▸ Provided records
Segment Open

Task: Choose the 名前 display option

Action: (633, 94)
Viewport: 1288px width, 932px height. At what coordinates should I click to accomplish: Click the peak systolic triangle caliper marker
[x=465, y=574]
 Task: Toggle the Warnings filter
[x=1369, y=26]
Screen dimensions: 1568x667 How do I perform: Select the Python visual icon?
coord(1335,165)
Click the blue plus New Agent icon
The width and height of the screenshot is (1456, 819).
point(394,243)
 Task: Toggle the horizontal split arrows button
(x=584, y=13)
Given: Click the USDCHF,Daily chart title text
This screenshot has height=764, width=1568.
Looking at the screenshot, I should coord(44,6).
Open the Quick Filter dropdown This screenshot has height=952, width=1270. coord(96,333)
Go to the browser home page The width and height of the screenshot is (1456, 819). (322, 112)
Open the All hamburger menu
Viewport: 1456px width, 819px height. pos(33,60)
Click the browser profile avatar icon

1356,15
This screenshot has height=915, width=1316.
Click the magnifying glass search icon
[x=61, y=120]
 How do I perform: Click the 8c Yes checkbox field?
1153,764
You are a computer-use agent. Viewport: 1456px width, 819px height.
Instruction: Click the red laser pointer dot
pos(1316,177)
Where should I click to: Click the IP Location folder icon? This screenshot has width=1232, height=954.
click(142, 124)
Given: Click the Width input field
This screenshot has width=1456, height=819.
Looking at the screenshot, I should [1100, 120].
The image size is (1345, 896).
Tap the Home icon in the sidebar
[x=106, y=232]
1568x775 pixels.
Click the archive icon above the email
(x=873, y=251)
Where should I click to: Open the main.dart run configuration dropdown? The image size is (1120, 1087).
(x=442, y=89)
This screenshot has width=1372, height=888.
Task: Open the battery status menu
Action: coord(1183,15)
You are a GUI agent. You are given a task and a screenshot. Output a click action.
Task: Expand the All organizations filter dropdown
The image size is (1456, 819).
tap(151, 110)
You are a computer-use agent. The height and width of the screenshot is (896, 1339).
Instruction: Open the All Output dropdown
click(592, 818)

Segment Closed

▸ Your assignment
Going back over the entries above, copy word for word every line from the one that has "Click the browser profile avatar icon" on through the one that has "Given: Click the Width input field".

▸ Response to this exercise
Click the browser profile avatar icon

1356,15
This screenshot has height=915, width=1316.
Click the magnifying glass search icon
[x=61, y=120]
 How do I perform: Click the 8c Yes checkbox field?
1153,764
You are a computer-use agent. Viewport: 1456px width, 819px height.
Instruction: Click the red laser pointer dot
pos(1316,177)
Where should I click to: Click the IP Location folder icon? This screenshot has width=1232, height=954.
click(142, 124)
Given: Click the Width input field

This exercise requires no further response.